Beneath this task are records; tally the lines in them that contain "toolbar" and report only the number.

■ Dataset records ■
= Beginning of Section =

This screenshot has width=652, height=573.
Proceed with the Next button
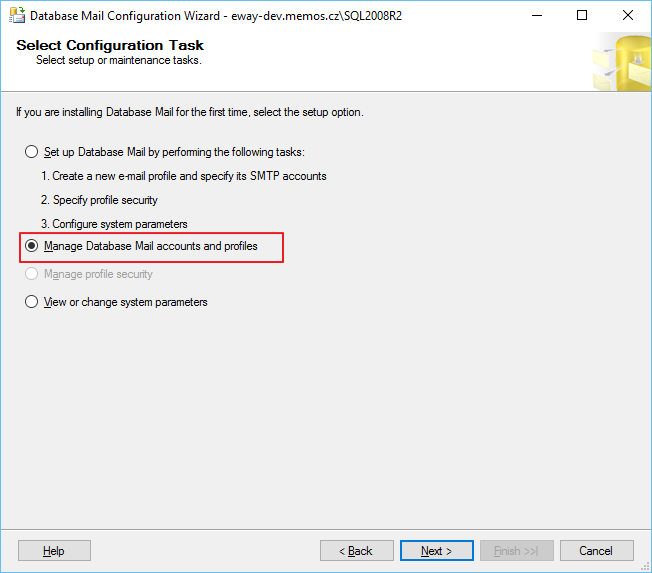[437, 551]
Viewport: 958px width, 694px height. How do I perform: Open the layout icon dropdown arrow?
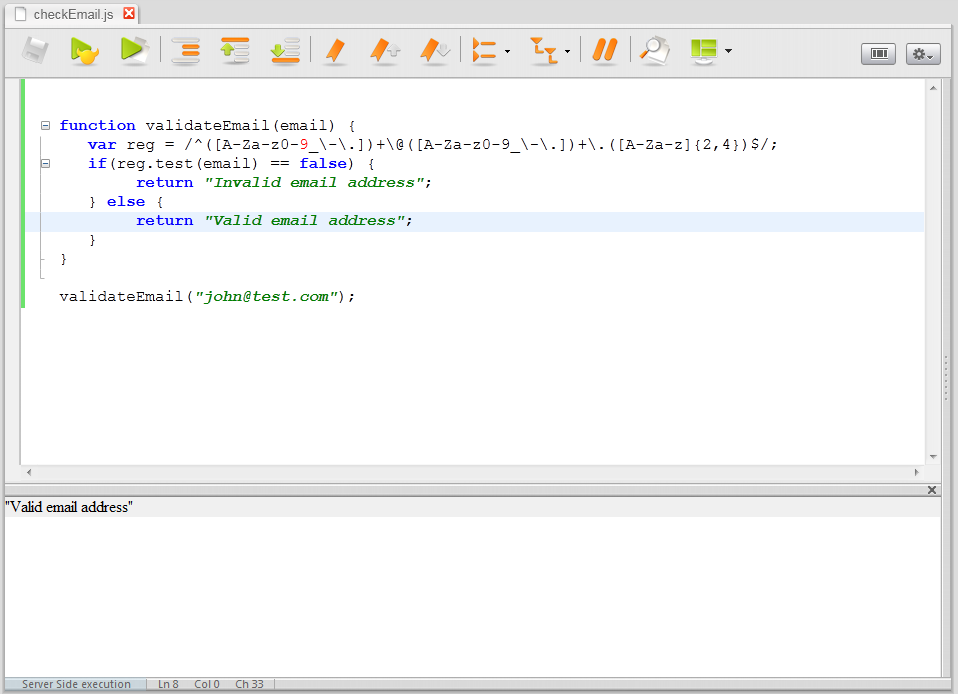click(728, 51)
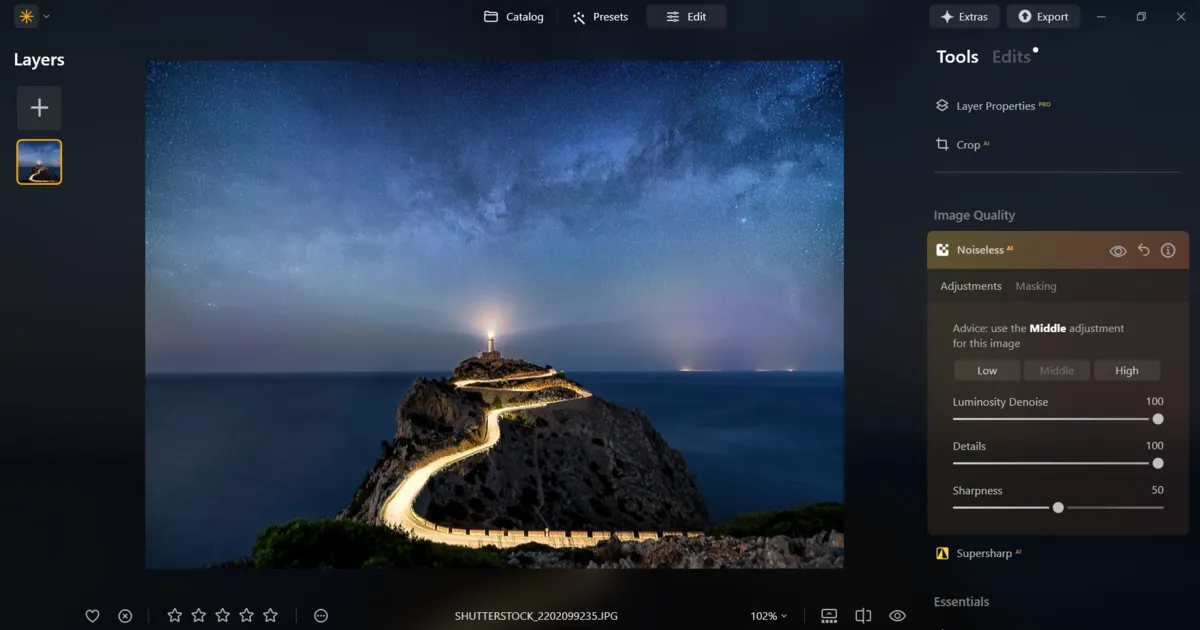Expand the app menu chevron
Viewport: 1200px width, 630px height.
tap(44, 16)
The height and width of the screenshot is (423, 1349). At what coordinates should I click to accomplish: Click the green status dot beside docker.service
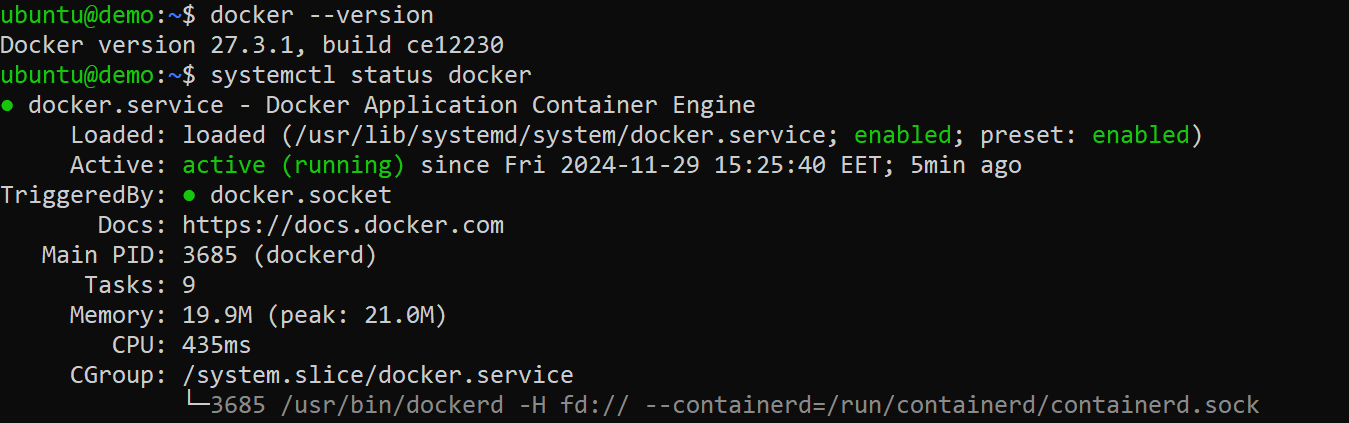pos(7,105)
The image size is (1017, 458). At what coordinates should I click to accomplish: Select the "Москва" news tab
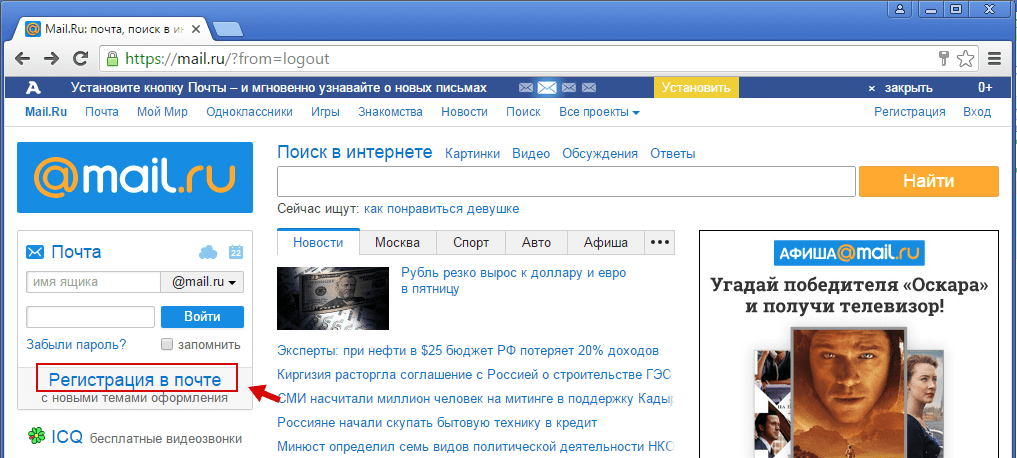tap(397, 242)
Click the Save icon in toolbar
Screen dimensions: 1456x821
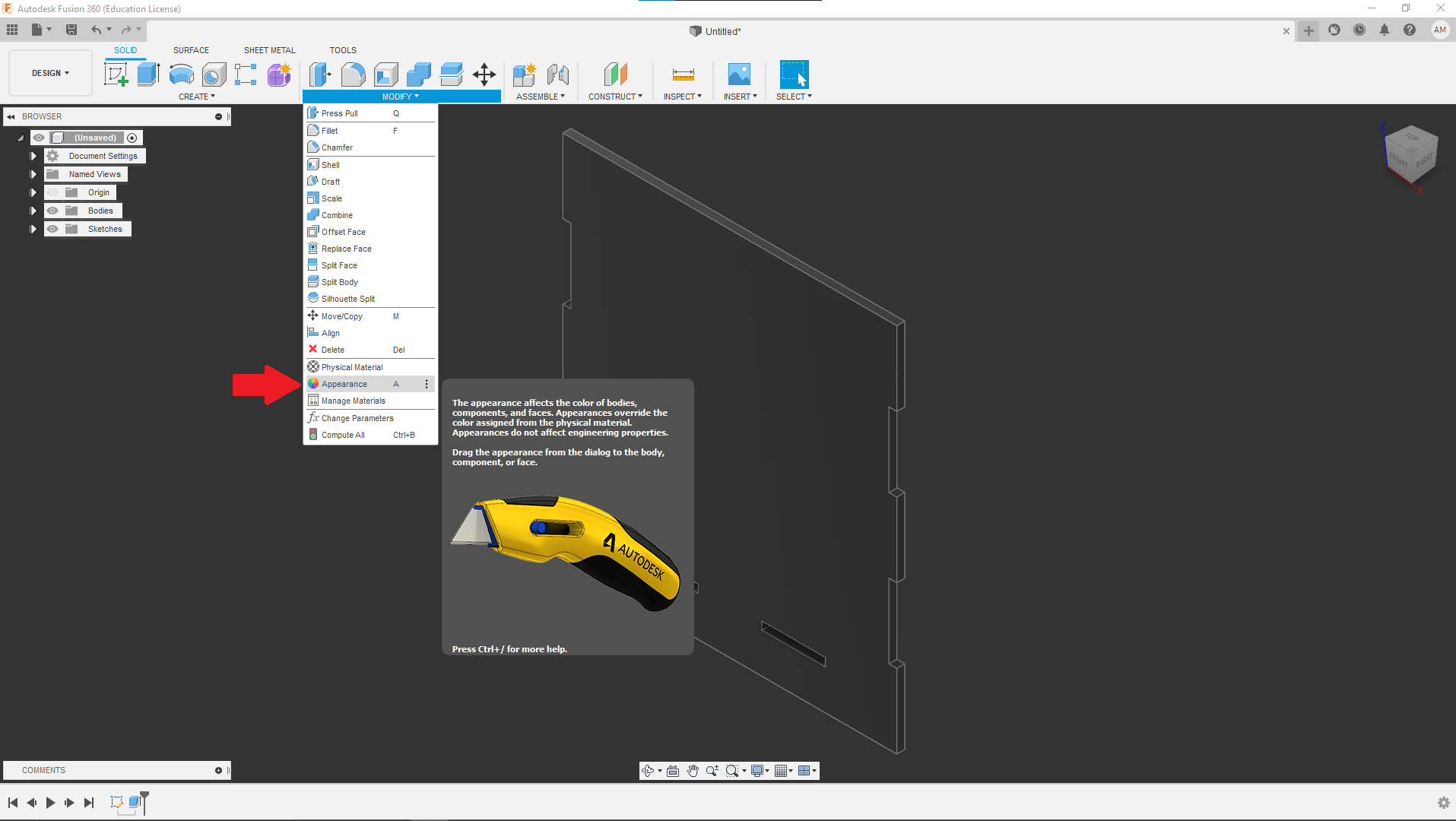click(71, 30)
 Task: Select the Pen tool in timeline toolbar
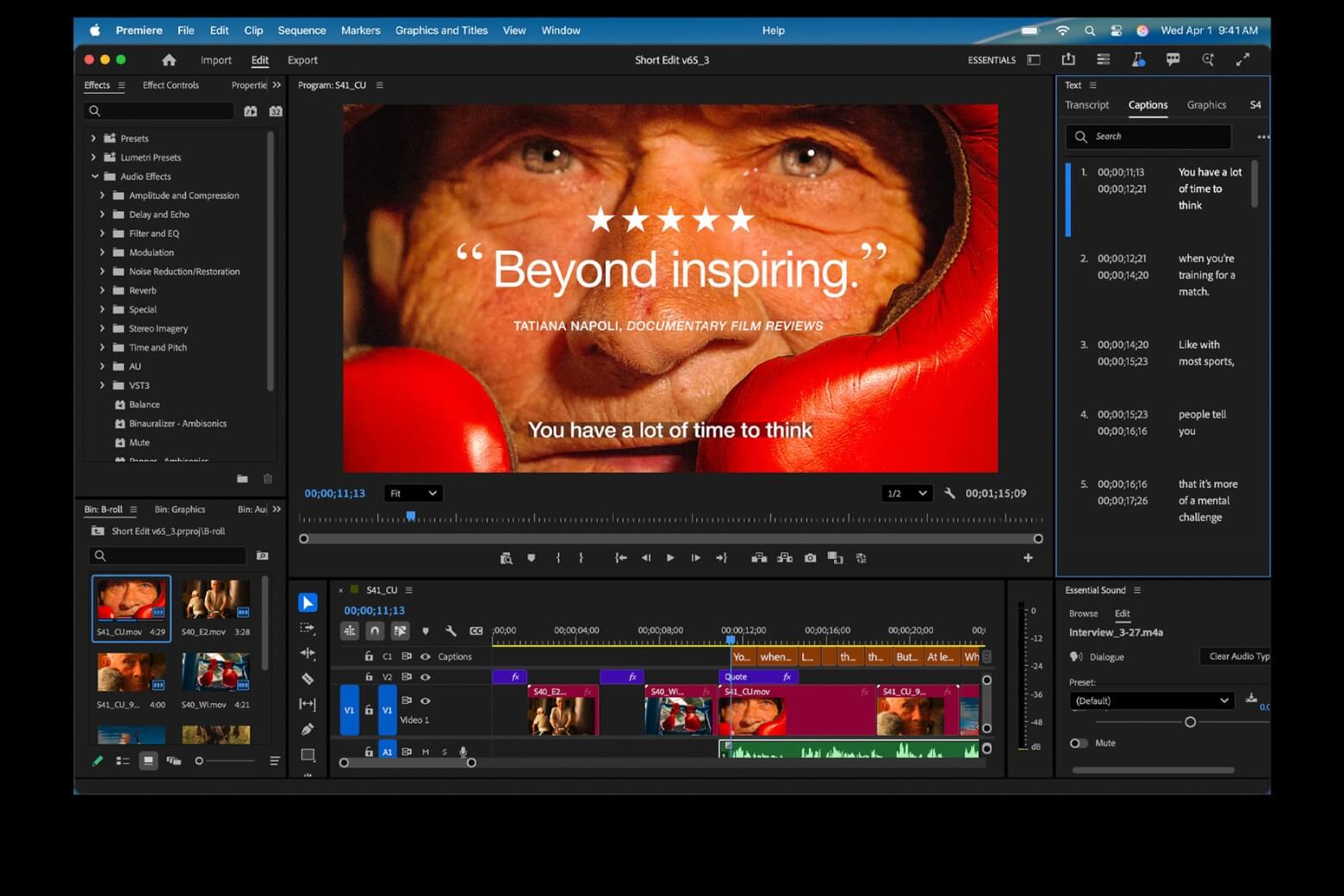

= End of Section =

■ Reply ■
2